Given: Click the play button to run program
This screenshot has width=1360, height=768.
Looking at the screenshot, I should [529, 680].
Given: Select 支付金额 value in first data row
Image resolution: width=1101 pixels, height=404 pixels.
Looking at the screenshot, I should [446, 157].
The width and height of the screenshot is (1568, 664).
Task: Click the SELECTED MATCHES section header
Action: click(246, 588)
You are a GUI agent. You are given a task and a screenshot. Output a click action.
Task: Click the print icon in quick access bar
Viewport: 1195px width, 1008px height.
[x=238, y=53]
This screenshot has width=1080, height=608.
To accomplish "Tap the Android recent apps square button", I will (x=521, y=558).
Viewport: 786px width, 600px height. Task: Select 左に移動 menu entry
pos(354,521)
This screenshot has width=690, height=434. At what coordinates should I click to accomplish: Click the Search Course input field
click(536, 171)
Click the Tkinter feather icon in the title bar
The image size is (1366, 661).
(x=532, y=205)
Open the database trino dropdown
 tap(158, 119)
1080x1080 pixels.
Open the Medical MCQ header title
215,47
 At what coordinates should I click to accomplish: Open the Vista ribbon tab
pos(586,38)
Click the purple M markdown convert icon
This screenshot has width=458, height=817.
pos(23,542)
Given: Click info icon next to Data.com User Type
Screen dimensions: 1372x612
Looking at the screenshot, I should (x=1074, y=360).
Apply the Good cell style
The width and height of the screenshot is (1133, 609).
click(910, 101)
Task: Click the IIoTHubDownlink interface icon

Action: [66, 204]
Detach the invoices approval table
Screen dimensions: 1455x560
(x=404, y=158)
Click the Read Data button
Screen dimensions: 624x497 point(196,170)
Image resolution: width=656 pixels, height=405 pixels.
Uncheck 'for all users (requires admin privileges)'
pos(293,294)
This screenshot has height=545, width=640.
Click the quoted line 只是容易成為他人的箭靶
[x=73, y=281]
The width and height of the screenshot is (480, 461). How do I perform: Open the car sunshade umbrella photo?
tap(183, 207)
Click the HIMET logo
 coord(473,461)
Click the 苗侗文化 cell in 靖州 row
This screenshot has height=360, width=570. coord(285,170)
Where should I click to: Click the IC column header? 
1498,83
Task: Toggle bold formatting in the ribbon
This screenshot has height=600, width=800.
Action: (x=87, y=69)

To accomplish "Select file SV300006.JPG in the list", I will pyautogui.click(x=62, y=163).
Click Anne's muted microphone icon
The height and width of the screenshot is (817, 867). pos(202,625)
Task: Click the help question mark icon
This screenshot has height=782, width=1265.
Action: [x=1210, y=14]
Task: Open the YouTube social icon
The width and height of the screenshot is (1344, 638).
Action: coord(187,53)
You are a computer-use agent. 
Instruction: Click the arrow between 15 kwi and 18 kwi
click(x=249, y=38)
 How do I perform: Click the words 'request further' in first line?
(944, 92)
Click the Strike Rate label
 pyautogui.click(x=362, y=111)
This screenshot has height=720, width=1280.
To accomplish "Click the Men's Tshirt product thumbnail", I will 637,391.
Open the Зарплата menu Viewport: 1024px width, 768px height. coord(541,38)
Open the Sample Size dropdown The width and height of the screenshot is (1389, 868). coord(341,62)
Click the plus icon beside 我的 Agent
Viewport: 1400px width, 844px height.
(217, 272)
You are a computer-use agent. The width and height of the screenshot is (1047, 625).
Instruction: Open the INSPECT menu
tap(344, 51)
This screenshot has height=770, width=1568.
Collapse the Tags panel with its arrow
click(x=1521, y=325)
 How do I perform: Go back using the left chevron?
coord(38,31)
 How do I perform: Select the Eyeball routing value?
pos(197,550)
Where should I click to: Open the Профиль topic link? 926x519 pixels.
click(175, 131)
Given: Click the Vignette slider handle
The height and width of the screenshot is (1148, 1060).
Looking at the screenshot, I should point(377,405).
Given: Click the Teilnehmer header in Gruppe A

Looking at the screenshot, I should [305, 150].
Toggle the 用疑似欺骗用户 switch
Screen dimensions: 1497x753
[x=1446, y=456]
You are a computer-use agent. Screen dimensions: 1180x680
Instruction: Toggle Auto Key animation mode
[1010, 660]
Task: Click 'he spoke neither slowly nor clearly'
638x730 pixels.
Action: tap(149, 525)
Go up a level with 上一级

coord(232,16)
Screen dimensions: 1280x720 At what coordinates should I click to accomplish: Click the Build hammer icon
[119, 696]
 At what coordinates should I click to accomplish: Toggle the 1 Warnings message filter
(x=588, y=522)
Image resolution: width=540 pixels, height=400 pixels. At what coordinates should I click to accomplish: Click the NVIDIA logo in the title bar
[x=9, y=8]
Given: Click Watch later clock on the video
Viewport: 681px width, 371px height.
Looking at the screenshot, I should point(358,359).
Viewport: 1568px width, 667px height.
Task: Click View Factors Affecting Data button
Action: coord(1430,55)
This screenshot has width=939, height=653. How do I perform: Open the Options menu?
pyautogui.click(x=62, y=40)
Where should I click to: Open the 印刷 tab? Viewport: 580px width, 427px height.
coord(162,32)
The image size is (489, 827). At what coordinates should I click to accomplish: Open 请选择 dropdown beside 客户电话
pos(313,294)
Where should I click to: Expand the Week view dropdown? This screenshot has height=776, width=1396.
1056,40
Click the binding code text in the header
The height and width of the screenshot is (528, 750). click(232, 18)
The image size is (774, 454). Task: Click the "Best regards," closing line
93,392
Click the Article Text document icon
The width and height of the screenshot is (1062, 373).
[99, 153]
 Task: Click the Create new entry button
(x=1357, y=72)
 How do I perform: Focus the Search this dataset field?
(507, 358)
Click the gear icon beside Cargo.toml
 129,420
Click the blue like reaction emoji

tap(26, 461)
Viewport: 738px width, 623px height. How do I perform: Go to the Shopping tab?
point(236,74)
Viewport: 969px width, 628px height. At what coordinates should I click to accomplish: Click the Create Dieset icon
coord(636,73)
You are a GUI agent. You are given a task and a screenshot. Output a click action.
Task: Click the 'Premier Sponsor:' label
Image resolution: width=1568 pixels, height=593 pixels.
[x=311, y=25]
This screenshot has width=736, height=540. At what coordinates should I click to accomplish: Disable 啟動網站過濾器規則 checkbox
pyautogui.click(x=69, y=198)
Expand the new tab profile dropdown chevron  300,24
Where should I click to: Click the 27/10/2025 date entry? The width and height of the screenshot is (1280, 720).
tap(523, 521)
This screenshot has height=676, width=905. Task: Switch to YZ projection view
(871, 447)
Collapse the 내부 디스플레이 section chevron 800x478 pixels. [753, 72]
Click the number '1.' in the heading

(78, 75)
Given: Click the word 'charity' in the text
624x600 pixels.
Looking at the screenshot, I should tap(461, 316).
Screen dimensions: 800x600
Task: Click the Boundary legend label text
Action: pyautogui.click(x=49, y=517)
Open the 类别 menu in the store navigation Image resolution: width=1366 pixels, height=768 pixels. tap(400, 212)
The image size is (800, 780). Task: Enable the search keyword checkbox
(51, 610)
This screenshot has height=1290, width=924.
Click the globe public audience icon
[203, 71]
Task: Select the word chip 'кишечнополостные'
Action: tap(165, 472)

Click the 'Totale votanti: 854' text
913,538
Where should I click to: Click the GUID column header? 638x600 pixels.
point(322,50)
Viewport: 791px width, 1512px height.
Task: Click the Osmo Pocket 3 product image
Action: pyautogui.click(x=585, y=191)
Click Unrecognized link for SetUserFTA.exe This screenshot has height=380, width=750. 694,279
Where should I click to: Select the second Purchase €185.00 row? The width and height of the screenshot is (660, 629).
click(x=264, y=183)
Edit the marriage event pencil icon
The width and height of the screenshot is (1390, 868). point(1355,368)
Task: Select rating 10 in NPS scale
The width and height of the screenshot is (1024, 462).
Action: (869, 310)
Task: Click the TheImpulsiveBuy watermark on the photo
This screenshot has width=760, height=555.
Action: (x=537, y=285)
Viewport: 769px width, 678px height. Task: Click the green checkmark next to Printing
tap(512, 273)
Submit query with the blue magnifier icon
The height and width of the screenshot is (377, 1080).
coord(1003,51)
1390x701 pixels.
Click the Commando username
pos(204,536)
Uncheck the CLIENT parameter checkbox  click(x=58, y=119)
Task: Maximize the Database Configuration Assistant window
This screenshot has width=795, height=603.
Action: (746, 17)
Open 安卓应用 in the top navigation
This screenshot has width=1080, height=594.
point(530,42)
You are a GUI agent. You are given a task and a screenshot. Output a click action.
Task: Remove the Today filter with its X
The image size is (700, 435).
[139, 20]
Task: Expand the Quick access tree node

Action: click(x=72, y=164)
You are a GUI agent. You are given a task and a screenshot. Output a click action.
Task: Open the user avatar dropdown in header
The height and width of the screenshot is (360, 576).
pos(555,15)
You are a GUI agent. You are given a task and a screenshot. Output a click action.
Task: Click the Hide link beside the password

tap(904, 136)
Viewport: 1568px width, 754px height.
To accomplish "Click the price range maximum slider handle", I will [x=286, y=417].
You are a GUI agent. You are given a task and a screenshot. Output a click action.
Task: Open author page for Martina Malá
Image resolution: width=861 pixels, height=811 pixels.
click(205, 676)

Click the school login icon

Problem to solve
Copy every line of the records above that holds the word "slider".

Response area
Given: Click the Vignette slider handle
To accomplish "Click the price range maximum slider handle", I will [x=286, y=417].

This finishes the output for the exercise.